## TEKS BACAAN
Selain mengajar sekolah, saya ada mengajar kursus pelajaran untuk anak SD.

Saya sempat bingung bagaimana membuat anak les paham dengan materi pelajaran sejarah, karena mereka tidak memiliki gambaran sama sekali dengan peristiwa masa lampau. Apa itu merdeka, apa itu perang, apa itu perebutan kekuasaan kerajaan.

Namun saya tidak kehilangan akal, saya memakai boneka untuk membuat drama sejarah dengan memakai berbagai macam suara, sekaligus sound effect-nya.

Hal yang saya pelajari dari pengalaman mengajar, bahwa anak-anak dari usia 1 hingga 17 tahun sebenarnya masih sangat suka permainan atau sesuatu yang bergerak. Hanya saja kadar kesukaannya berbeda-beda. 

Daya imajinasi mereka masihlah terbatas, tidak seperti kita, orang dewasa, yang sudah memahami dunia sehingga daya imajinasinya lebih luas. Akan sangat membantu bagi anak-anak, kalau kita memberikan gambaran yang konkret agar mereka bisa memahami apa yang sedang mereka pelajari. 

Ilustrasinya, misalkan saya dikenalkan oleh Anda tentang dunia perbengkelan. Saya sama sekali tidak paham dengan alat-alat yang ada dalam dunia perbengkelan, bahkan membedakan kualitas roda yang bagus atau tidak saja, saya tidak tahu. 

Kemudian Anda hanya mengajarkan saya secara teori saja alat-alat perbengkelan tersebut dengan rangkaian tulisan di kertas, saya pun tidak bisa membayangkan apa itu obeng, apa itu kunci. 

Akhirnya saya menyerap teori yang Anda ajarkan dengan membayangkan pisau dapur, sendok, garpu, panci dan sebagainya, hal-hal yang pernah saya lihat dan pegang objeknya.

Anda mengajar saya sampai kehabisan nafas pun, kita tidak akan pernah nyambung, karena Anda sudah memahami dunia perbengkelan, sedangkan saya sama sekali tidak ada gambaran konkret tentang alat-alat dunia perbengkelan. 

Akhirnya Anda sesak nafas karena lelah mengajari saya, dan saya pun merasa diri sangat bodoh karena tidak memahaminya apa yang Anda katakan sama sekali.

Ilustrasi membandingkan prestasi anak dengan anak lain | Foto : Haibunda.com
Ilustrasi membandingkan prestasi anak dengan anak lain | Foto : Haibunda.com

4. Berhentilah membandingkan diri dengan anak lain, hargailah setiap kemajuan anak sekecil apapun.

Setiap anak memiliki daya kecerdasan yang berbeda-beda, hal inilah yang menjadi faktor cepat lambatnya anak dalam mempelajari sesuatu.

## ENTRI YANG DIBERIKAN
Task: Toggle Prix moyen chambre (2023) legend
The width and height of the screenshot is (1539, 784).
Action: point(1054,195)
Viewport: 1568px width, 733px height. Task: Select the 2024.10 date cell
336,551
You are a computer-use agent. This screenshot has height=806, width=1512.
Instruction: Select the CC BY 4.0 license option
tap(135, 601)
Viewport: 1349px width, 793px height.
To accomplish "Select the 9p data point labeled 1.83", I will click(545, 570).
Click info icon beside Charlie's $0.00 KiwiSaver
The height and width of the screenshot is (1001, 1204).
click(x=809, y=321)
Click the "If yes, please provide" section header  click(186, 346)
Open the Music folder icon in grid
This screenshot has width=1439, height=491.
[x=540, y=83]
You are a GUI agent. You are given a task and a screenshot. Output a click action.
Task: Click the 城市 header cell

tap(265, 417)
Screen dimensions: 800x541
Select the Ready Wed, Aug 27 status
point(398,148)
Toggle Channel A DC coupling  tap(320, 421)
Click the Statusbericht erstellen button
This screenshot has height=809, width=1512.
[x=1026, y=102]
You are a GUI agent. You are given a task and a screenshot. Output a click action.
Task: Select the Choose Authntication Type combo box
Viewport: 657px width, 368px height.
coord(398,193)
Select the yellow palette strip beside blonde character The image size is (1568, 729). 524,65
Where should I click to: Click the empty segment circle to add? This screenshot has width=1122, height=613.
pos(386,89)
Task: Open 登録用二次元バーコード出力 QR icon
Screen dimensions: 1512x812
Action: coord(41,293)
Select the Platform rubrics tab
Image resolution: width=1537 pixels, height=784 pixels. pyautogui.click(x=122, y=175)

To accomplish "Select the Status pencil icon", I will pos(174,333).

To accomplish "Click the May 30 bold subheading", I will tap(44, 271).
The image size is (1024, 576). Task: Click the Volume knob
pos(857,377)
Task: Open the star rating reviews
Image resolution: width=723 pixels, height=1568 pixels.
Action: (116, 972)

## PERINTAH TUGAS
Salin tanpa perubahan bagian teks bacaan di atas yang dimulai dengan "Saya sempat bingung" dan berlanjut sampai "perebutan kekuasaan kerajaan.".

## HASIL PENGERJAAN
Saya sempat bingung bagaimana membuat anak les paham dengan materi pelajaran sejarah, karena mereka tidak memiliki gambaran sama sekali dengan peristiwa masa lampau. Apa itu merdeka, apa itu perang, apa itu perebutan kekuasaan kerajaan.